Median of the shifts vs. shift of the medians, Part 1
Let us say that we have two samples $x = \{ x_1, x_2, \ldots, x_n \}$, $y = \{ y_1, y_2, \ldots, y_m \}$, and we want to estimate the shift of locations between them. In the case of the normal distribution, this task is quite simple and has a lot of straightforward solutions. However, in the nonparametric case, the location shift is an ambiguous metric which heavily depends on the chosen estimator. In the context of this post, we consider two approaches that may look similar. The first one is the shift of the medians:
$$ \newcommand{\DSM}{\Delta_{\operatorname{SM}}} \DSM = \operatorname{median}(y) - \operatorname{median}(x). $$The second one of the median of all pairwise shifts, also known as the Hodges-Lehmann location shift estimator:
$$ \newcommand{\DHL}{\Delta_{\operatorname{HL}}} \DHL = \operatorname{median}(y_j - x_i). $$In the case of the normal distributions, these estimators are consistent.

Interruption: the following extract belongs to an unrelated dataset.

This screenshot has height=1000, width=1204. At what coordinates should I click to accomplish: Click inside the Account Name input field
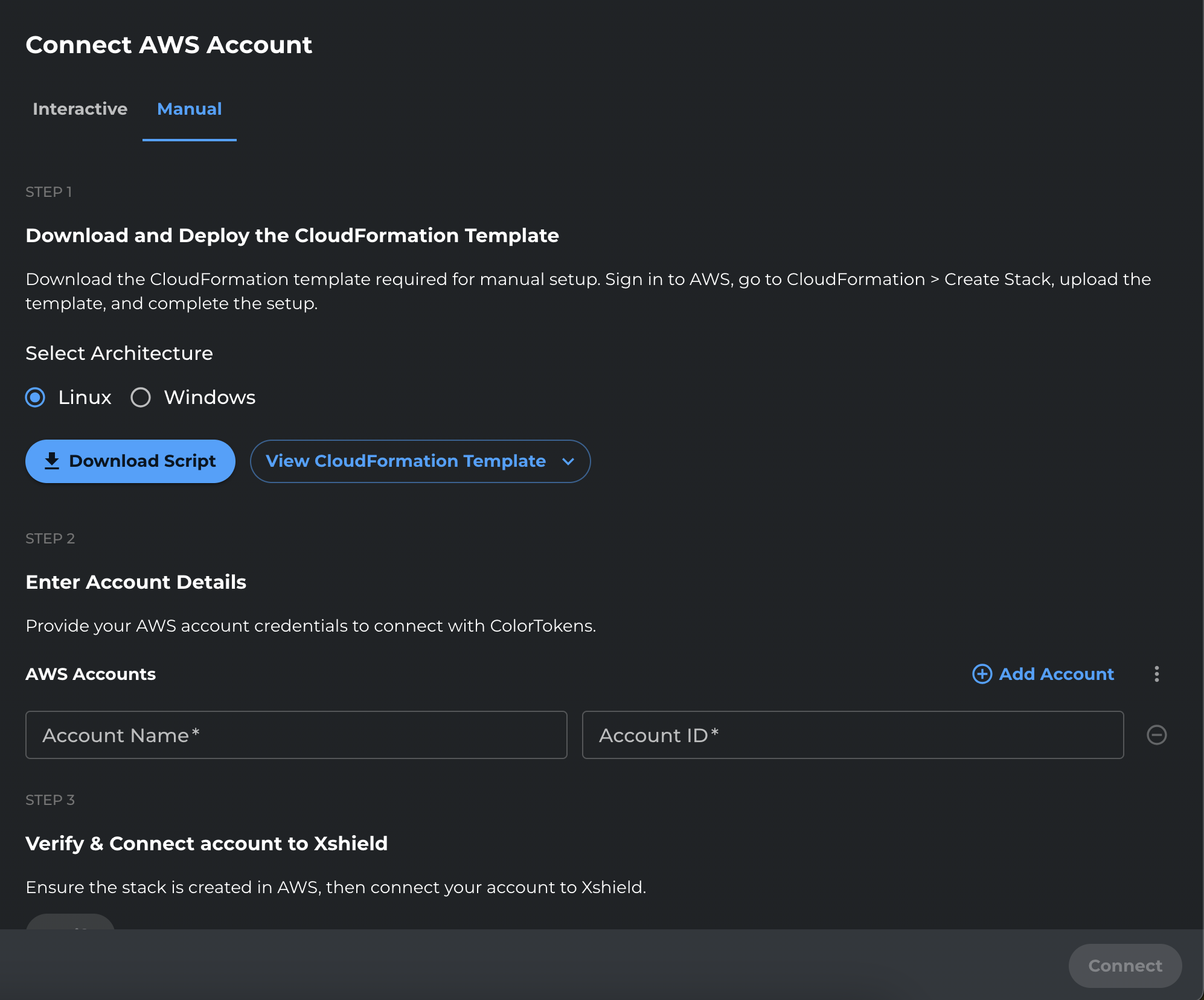tap(296, 735)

However, this post will show an example of multimodal distributions that lead to opposite signs of $\DSM$ and $\DHL$.
Here are the density plots (normal kernel, Sheather & Jones bandwidth, $n=m=1000$):
For these distributions, we have the following estimation values:
$$ \DSM \approx 2.3, \quad \DHL \approx -4.7. $$The cause of such a situation can be understood better if we plot the density plot of $Y-X$:
Here, we have:
$$ \operatorname{median}(Y-X) \approx 2.7, \quad \operatorname{mean}(Y-X) = \mathbb{E}[Y-X] \approx -8.9. $$The particular choice between $\DSM$ and $\DHL$ should depend on our goals. If we are interested in the exact value of the median, $\DSM$ should be chosen. If we are interested in the difference between $Y$ and $X$ in the long run, $\DHL$ will provide a more relevant estimation.
References
- [Hodges1963]
Hodges, J. L., and E. L. Lehmann. 1963. Estimates of location based on rank tests. The Annals of Mathematical Statistics 34 (2):598–611.
DOI:10.1214/aoms/1177704172